According to Stanley Diamond, primitive ritual drama comprises ceremonies clustering around the life crises and discontinuities of individuals and communal groups. Diamond refers to these ceremonials as “dramas” because of their dominant emphasis upon the themes of identity and survival. The crises and discontinuities represented within these primitive ritual dramas concern both the individual’s relation to himself and the group, and the group’s relation to the natural environment—with an apparent continuity between the individual’s setting in the group and the group’s setting in nature. In the ritual drama, art and life converge; life itself is seen as a drama, roles are symbolically acted out, dangers confronted and overcome, and anxieties faced and resolved. Relations among the individual, society, and nature are defined, renewed, and reinterpreted.

Ritual drama focuses on ordinary human events and makes them extraordinary and, in a sense, sacramental. In primitive societies, ordinary human events or existential situations—such as death, marriage, puberty or illness—are made meaningful and valuable through the medium of dramatic ceremonies. The ceremonies of primitive ritual drama served to affirm human identity and define the individual’s obligations to himself and the group. Such ceremonies also enabled the individual to maintain integrity of self while changing life roles.

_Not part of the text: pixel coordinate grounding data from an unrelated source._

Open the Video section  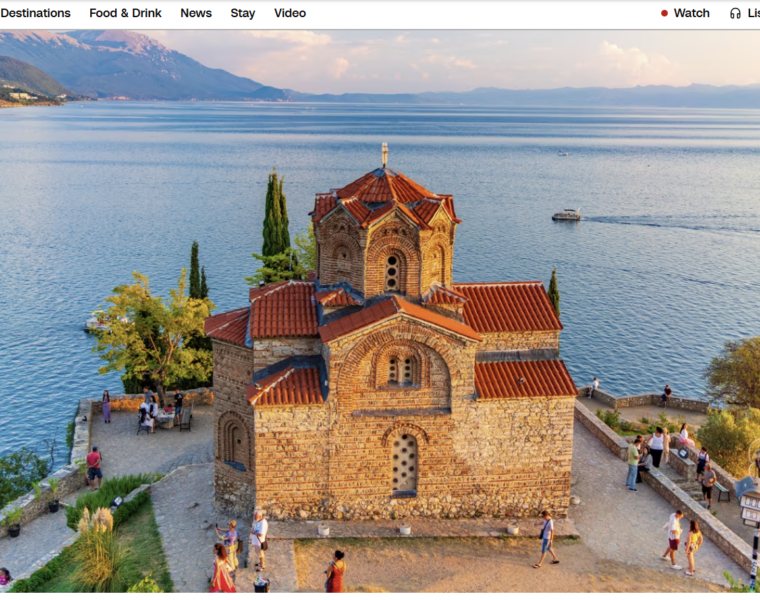[x=290, y=13]
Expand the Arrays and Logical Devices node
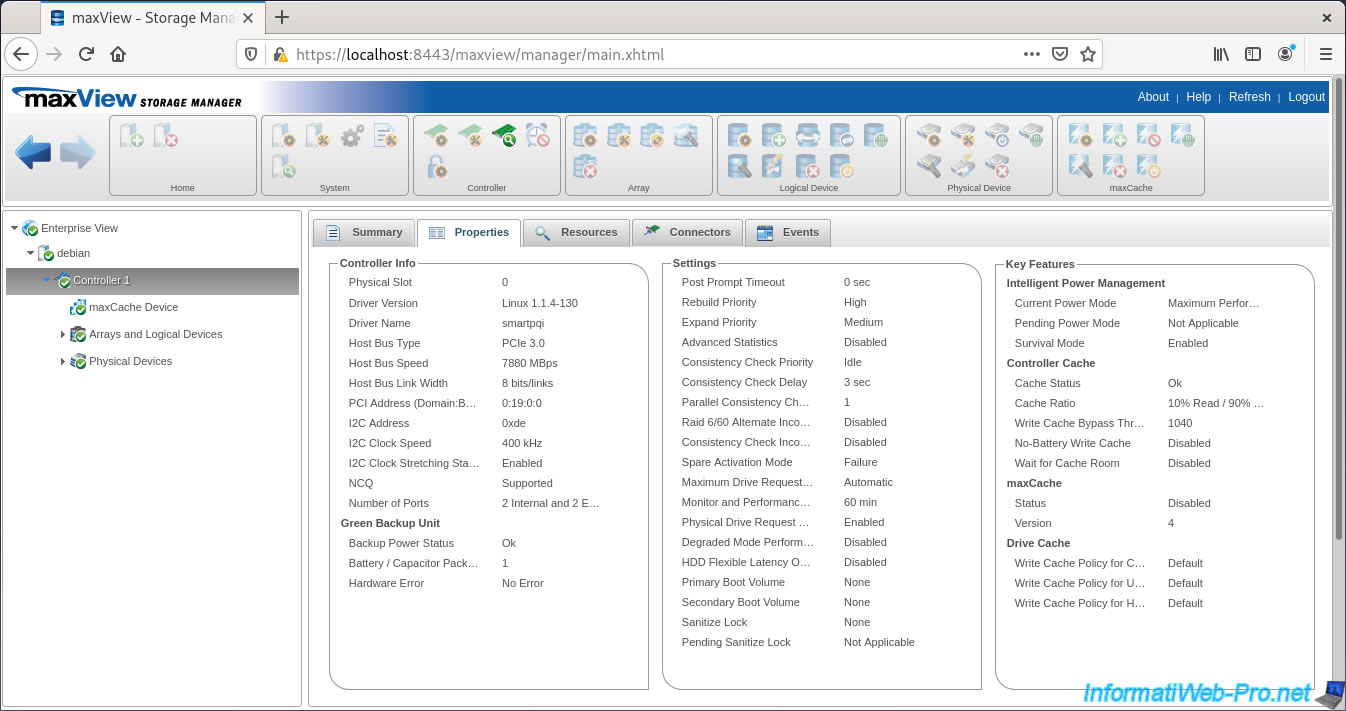Viewport: 1346px width, 711px height. pos(63,335)
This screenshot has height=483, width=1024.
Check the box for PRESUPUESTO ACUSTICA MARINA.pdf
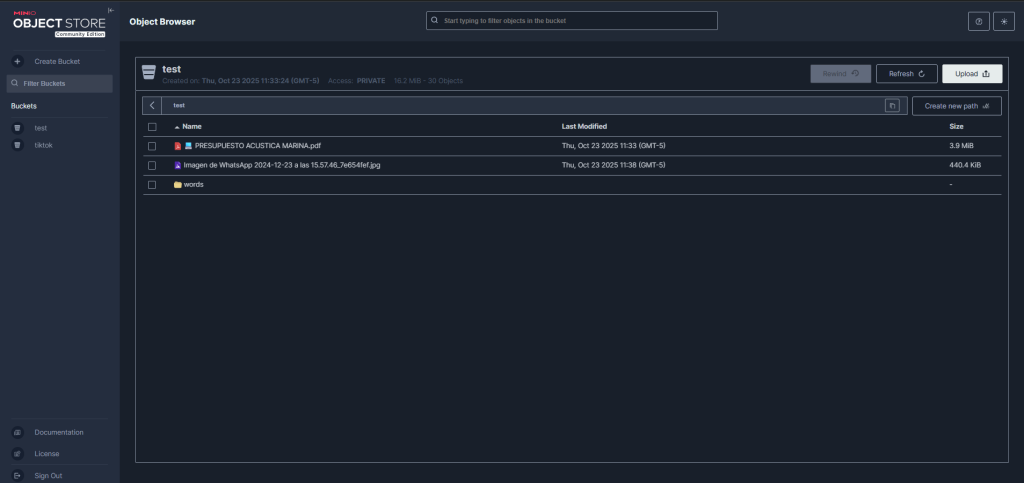click(152, 146)
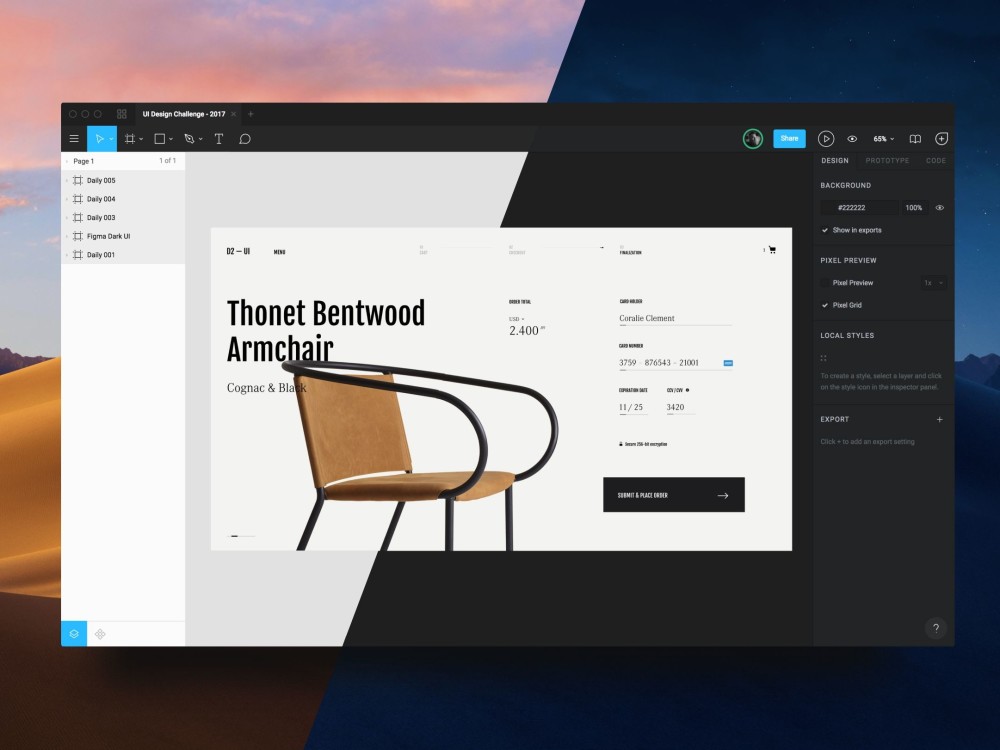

The ceremonies of primitive ritual drama free the person to act in new ways without either suffering crippling anxiety or becoming a social automaton.  As illustrated by the theme of death and rebirth frequently encountered in primitive ceremonials, the person transitioning between roles undergoes psychic renewal: this person discharges the new status but the status does not become the person. The ceremonies represent and celebrate such transitions as gradual, realistic processes. What one is, emerges organically out of what one was, with no mechanical separation.

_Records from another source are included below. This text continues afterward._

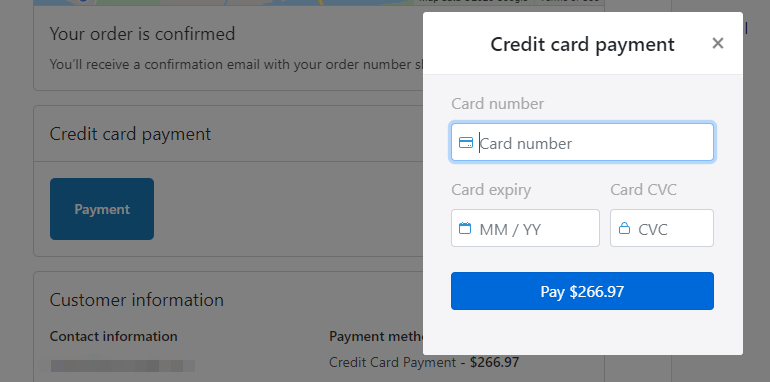Click the confirmation email message text

click(236, 64)
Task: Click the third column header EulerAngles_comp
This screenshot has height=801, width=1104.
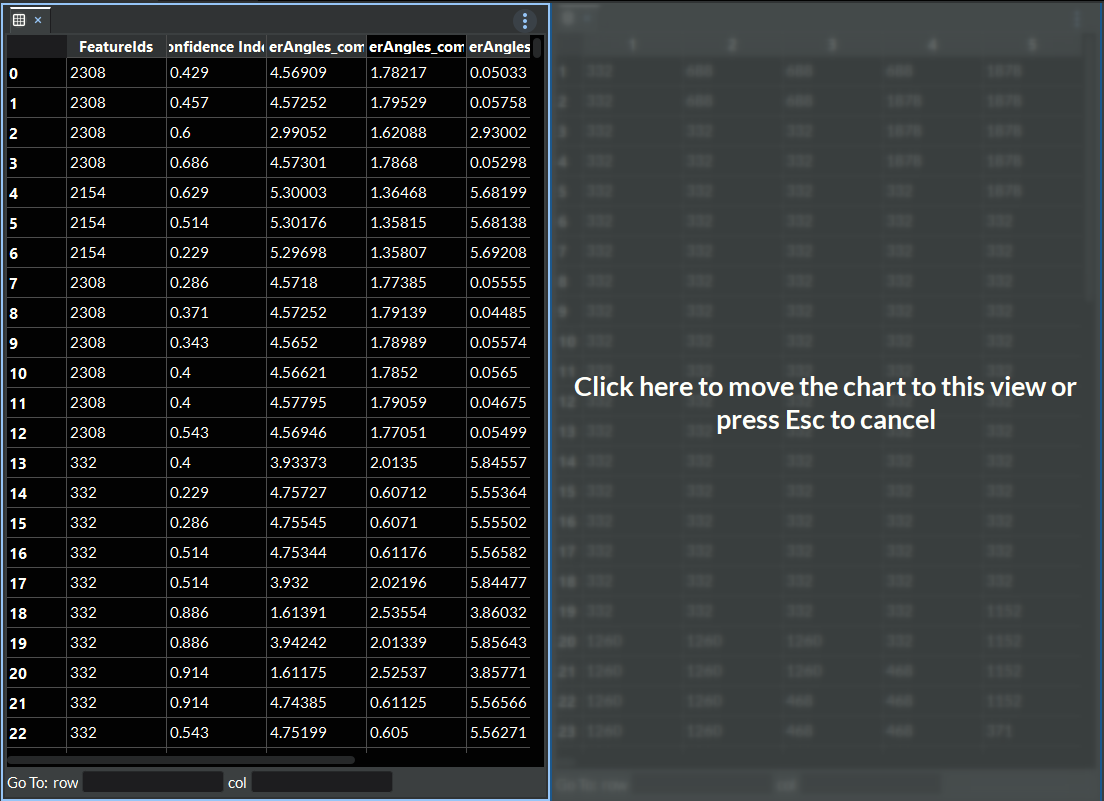Action: point(316,47)
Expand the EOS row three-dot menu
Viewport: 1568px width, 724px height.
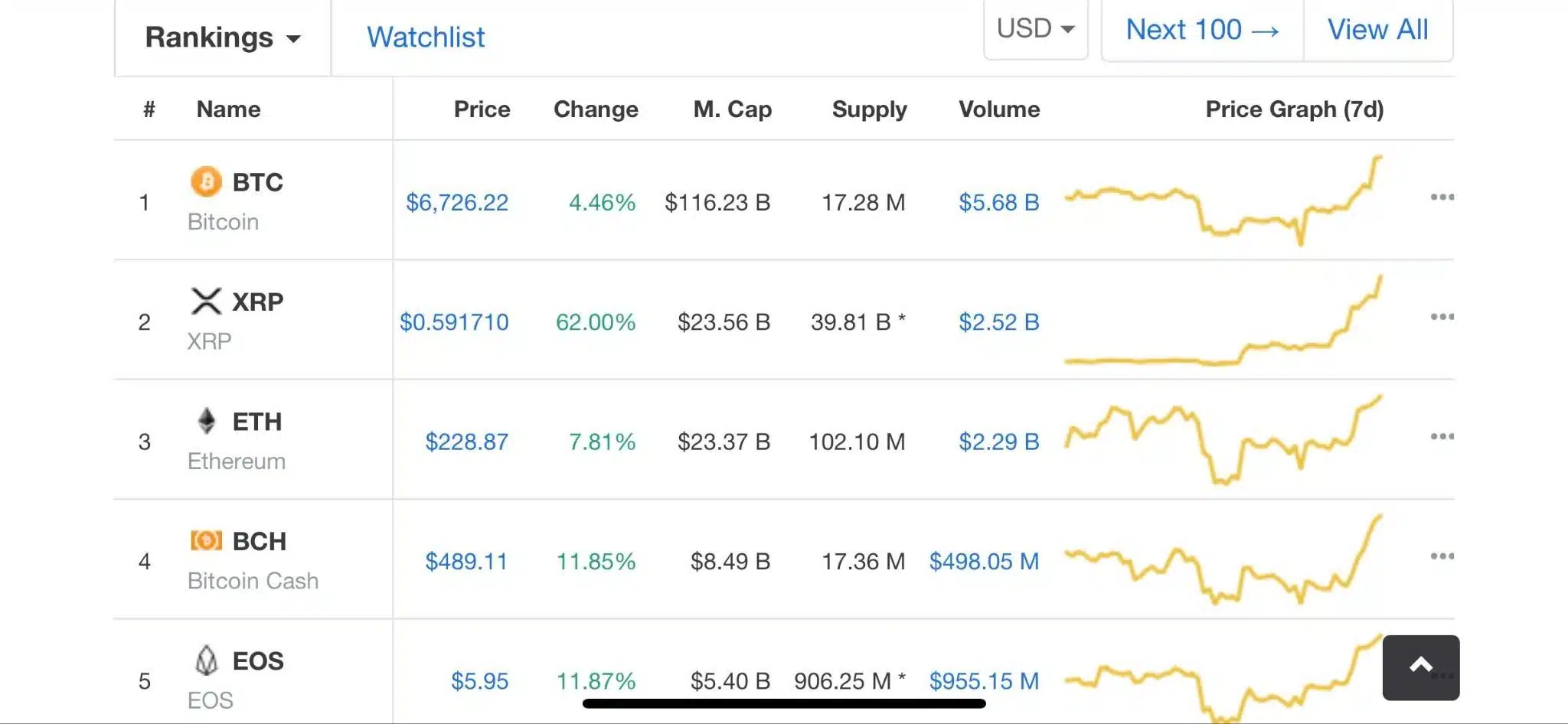1442,676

Ceremonial dramas constitute a shaping and acting out of the raw materials of life. Ceremonies of personal crisis affirm the human struggle for values within a social setting, while confirming individual identity in the face of ordinary “existential” situations such as death or puberty.  All “primitives” have their brilliant moments on this stage, each becomes the focus of attention by the mere fact of his humanity; and in the light of the ordinary-extraordinary events, his kinship to others is clarified. Such ritual dramas, based on the typical crisis situations, seem to represent the culmination of all primitive art forms. They are, perhaps, the primary form of art around which cluster most of the aesthetic artifacts of primitive society—the masks, poems, songs, myths, and above all the dance.

Ritual dramas—like the poems, dances and songs that heighten their impact—were created by individuals moving in a specific cultural sequence. These individuals are both formed by their tradition and engaged in forming it. These primitive dramatists, whom Paul Radin calls “poet-thinkers,” “medicine men” and “shamans,” were individuals who reacted with unusual sensitivity to the stresses of the life cycle. In extreme cases, they were faced with the alternative of breaking down or creating meaning out of apparent chaos. The meanings they created, the conflicts they symbolized and sometimes resolved in their own “pantomimic” performances, were felt by the majority of so-called ordinary individuals with whom they shared a common perception of human nature. The primitive dramatist served as the lightning rod for the commonly experienced anxieties, which, in concert with his peers and buttressed by tradition, the primitive individual was able to resolve. The primitive dramatist shaped dramatic forms through which the participants were able to clarify their own conflicts and more readily establish their own identities.

The primitive dramatist and the people at large were bound by the organic tie of creation and response. While popular response is itself a type of creation, the dramatist lived under relatively continuous stress, most people only periodically so. Thus the dramatist was in constant danger of breakdown, of ceasing to function or of functioning fantastically in ways that were too private to elicit a popular response.[2] The very presence of the shaman-dramatist—the implicit necessity of his social function—is a reminder that life often balances on the knife edge between chaos and meaning and that meaning is created or apprehended by the human-being coming, as it were, naked into the world.

[1] For Stanley Diamond the “search for the primitive” is the search for a primary or essential human nature.

[2] In this prototypical primitive situation, we can, I think, sense the connection that binds the psychotic to the shaman whom we have called a dramatist and the dramatist to the people at large.